What you are asked to do |
Can you rewrite every line of these records, requests included, raising each number in the coordinate answers by 7 and leaving the numbers inside the requests unchanged?

%%

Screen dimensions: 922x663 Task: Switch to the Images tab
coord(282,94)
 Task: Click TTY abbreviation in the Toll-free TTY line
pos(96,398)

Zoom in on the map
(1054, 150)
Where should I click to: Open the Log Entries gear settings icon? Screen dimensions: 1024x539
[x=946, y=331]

%%

Solution to the problem |
Screen dimensions: 922x663 Task: Switch to the Images tab
coord(289,101)
 Task: Click TTY abbreviation in the Toll-free TTY line
pos(103,405)

Zoom in on the map
(1061, 157)
Where should I click to: Open the Log Entries gear settings icon? Screen dimensions: 1024x539
[x=953, y=338]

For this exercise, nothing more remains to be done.